> **Data shown**
· · · ·
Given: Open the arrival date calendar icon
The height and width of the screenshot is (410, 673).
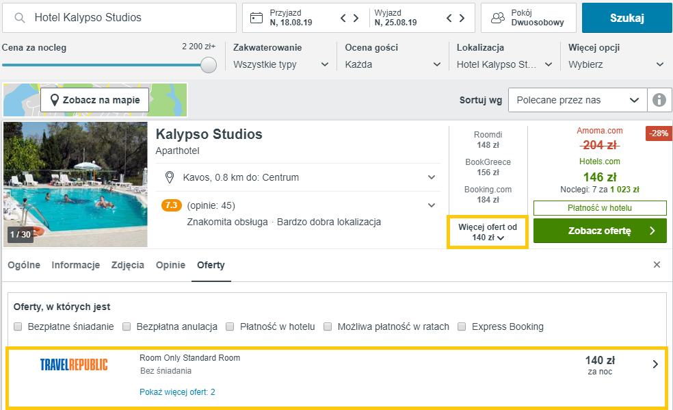Looking at the screenshot, I should point(256,18).
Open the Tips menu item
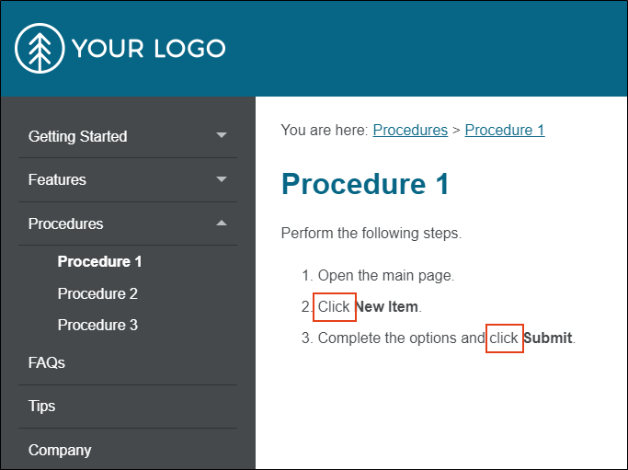628x470 pixels. coord(41,407)
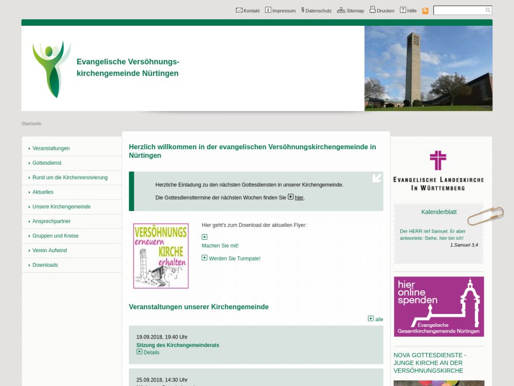Follow the 'hier' Gottesdiensttermine link
Viewport: 514px width, 386px height.
[299, 198]
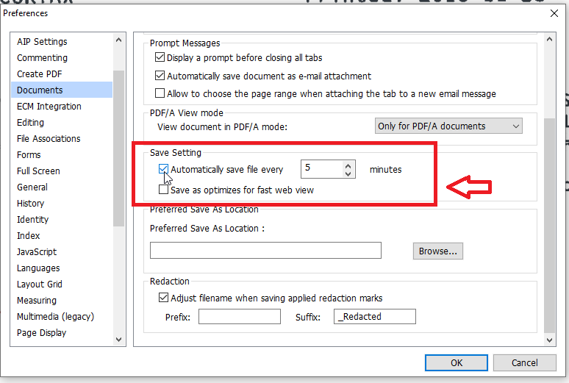
Task: Open the PDF/A View mode dropdown
Action: tap(448, 126)
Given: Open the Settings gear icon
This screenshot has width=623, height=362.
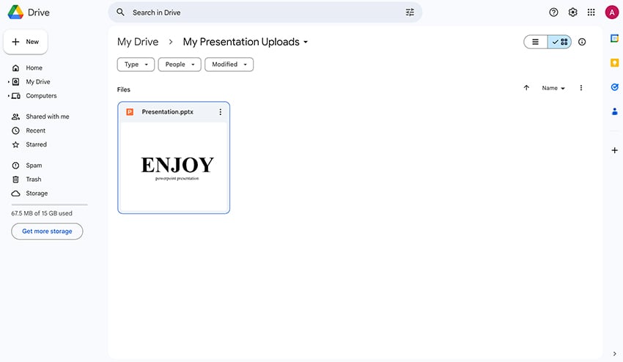Looking at the screenshot, I should coord(572,12).
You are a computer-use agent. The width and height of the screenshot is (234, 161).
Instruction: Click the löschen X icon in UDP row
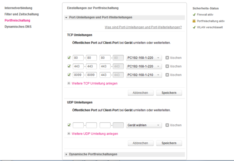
· · · ·
> **Description of the task**
Go through the entries above and pull out each line with "Given" in it.

> **Written answer**
Given: Open the arrival date calendar icon
Given: Open the Settings gear icon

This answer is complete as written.